» Task
Using the records below, write out again exactly the lines that begin at the line containing "The image size is (811, 432)." and end at the line containing "Open the Recycle", and no other lines.

» Given data
────────

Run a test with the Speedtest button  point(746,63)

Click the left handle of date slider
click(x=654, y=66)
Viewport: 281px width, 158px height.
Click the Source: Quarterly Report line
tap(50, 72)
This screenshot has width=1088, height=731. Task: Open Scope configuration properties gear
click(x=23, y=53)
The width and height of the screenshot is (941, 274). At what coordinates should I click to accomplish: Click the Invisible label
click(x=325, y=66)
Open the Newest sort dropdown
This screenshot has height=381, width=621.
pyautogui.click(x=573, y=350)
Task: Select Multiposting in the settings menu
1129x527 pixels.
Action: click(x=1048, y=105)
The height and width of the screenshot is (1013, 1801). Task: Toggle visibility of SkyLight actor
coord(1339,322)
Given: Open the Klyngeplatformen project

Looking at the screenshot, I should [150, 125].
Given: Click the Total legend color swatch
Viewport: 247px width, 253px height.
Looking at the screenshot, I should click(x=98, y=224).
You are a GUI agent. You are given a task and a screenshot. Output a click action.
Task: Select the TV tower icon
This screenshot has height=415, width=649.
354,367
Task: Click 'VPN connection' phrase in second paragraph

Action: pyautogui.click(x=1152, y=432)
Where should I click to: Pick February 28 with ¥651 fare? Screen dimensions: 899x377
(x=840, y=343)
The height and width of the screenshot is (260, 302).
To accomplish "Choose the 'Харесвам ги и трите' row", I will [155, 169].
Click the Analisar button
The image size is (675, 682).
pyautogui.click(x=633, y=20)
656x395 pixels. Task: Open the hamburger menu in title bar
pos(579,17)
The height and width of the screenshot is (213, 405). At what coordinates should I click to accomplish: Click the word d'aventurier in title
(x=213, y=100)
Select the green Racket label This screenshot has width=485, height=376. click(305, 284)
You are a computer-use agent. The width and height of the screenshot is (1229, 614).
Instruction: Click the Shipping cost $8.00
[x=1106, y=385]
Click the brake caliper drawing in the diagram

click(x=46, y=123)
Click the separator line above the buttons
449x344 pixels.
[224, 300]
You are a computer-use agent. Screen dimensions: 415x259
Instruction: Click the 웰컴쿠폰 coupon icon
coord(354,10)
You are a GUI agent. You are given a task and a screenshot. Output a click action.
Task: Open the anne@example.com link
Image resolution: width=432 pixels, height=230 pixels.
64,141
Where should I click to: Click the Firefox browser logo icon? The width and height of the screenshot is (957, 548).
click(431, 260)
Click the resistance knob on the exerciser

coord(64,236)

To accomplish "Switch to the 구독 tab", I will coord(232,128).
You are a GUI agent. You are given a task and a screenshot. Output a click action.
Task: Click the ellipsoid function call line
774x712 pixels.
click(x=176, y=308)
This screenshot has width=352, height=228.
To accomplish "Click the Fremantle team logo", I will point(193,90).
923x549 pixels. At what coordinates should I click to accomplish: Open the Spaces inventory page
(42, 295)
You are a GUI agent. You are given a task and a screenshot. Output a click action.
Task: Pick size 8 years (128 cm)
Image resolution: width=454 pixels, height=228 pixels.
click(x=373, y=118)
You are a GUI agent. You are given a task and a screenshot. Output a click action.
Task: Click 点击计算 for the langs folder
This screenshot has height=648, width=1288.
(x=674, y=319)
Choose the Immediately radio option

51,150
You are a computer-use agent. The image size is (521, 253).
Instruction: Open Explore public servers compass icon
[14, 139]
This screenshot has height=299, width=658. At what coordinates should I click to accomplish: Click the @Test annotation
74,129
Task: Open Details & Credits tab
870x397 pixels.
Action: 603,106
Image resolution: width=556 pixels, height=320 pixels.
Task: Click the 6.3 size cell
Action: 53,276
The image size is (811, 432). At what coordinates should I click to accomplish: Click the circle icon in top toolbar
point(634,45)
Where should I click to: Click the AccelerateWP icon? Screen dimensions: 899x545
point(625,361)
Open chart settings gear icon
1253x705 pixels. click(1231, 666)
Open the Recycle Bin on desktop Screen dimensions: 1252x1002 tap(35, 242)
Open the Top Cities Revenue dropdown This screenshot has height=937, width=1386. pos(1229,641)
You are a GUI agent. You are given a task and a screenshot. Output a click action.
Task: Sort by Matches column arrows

────────

» Solution to the exercise
The image size is (811, 432). At what coordinates should I click to accomplish: Click the circle icon in top toolbar
point(634,45)
Where should I click to: Click the AccelerateWP icon? Screen dimensions: 899x545
point(625,361)
Open chart settings gear icon
1253x705 pixels. click(1231, 666)
Open the Recycle Bin on desktop Screen dimensions: 1252x1002 tap(35, 242)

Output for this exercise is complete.